**INPUT:**
*** Block opens ***

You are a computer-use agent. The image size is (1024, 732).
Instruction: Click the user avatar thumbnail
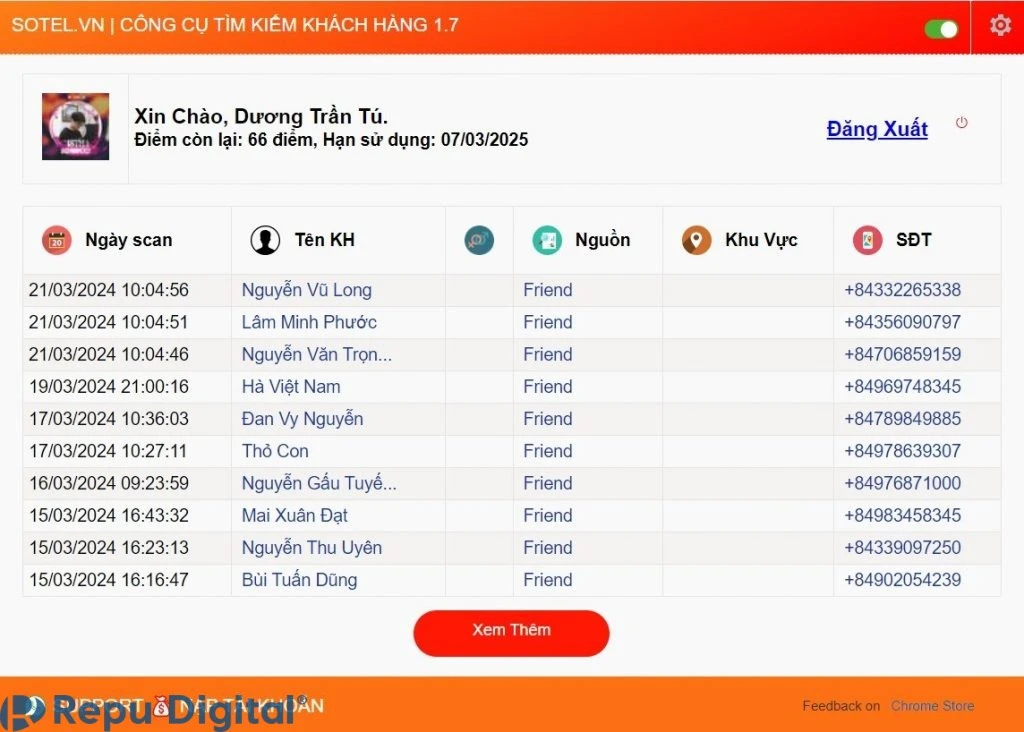tap(74, 127)
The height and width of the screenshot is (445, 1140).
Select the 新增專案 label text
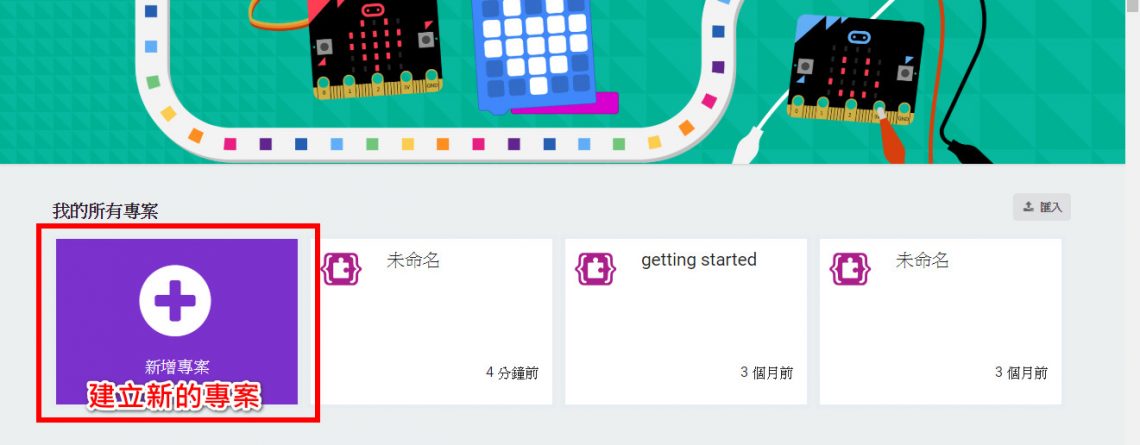[177, 367]
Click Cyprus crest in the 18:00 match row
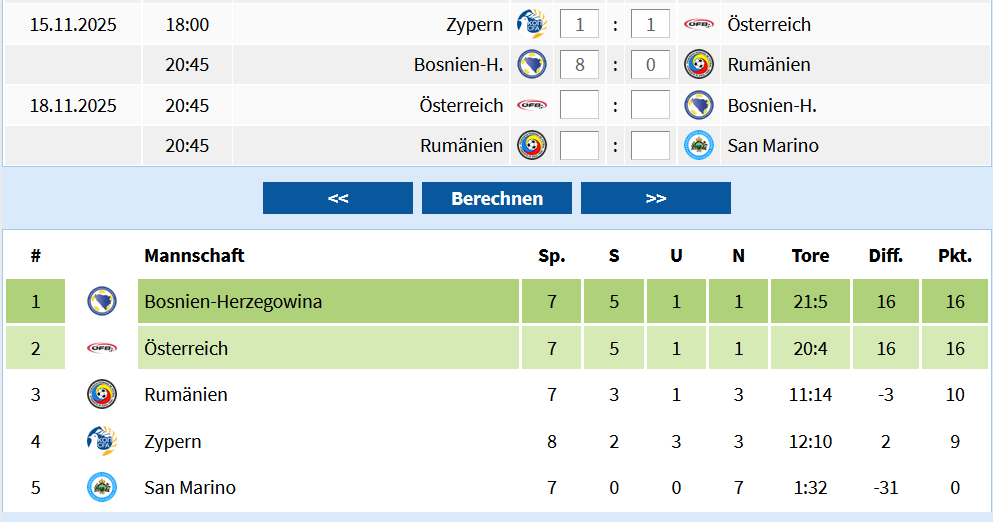993x522 pixels. point(531,23)
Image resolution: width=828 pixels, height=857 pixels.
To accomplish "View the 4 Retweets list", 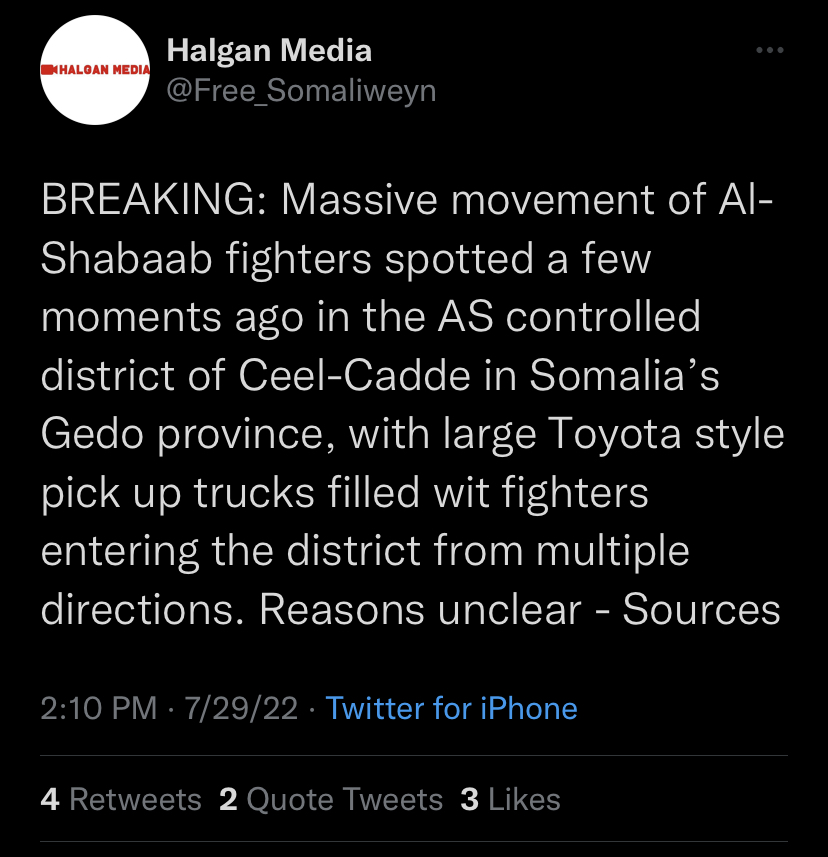I will 121,799.
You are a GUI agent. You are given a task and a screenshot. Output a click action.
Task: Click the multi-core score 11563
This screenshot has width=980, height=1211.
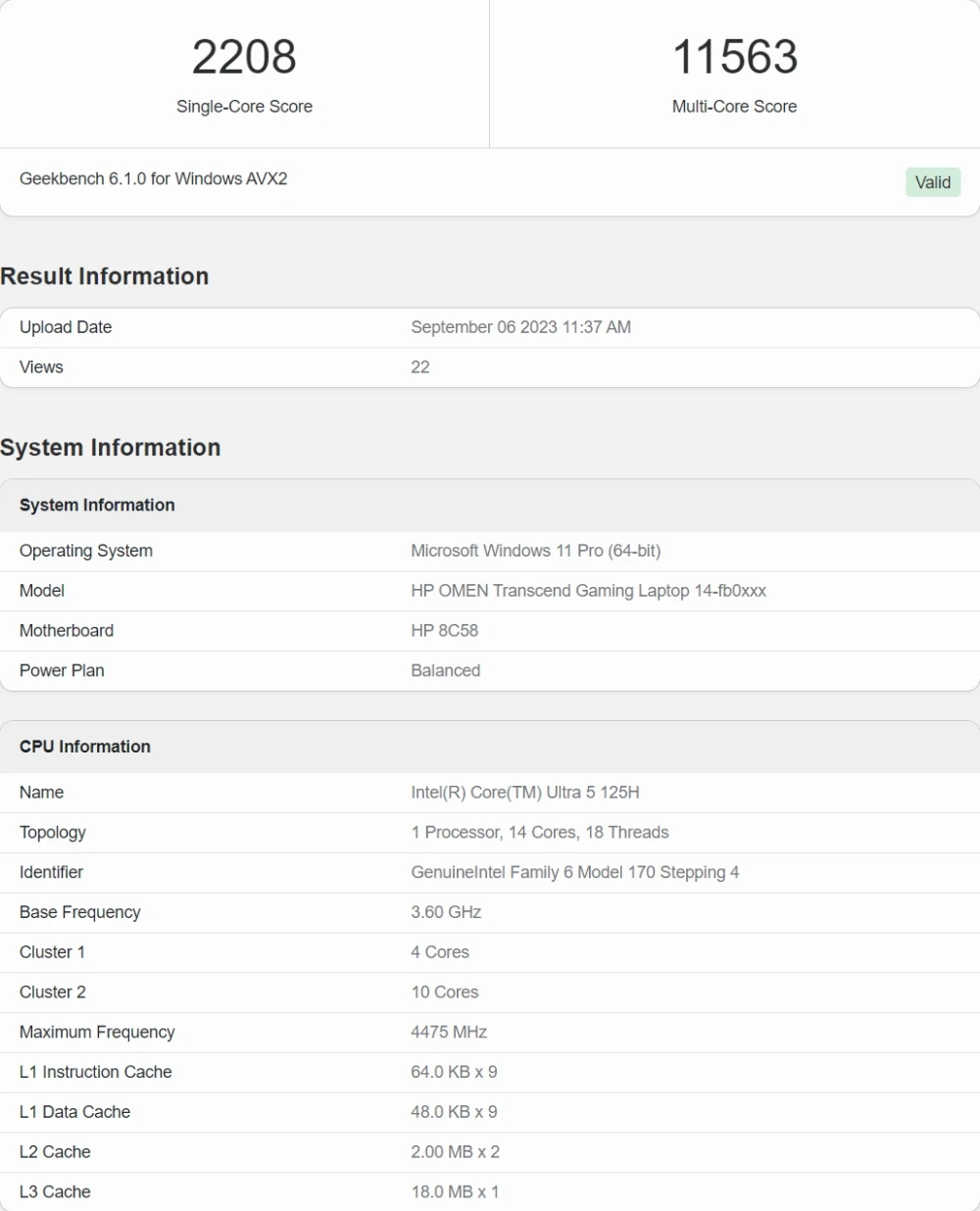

*** Block closes ***

**EXERCISE DIRECTIONS:** Examine the listing line by line and give the number of lines where "height" occurs, with nothing added.

**TASK RESULT:** 3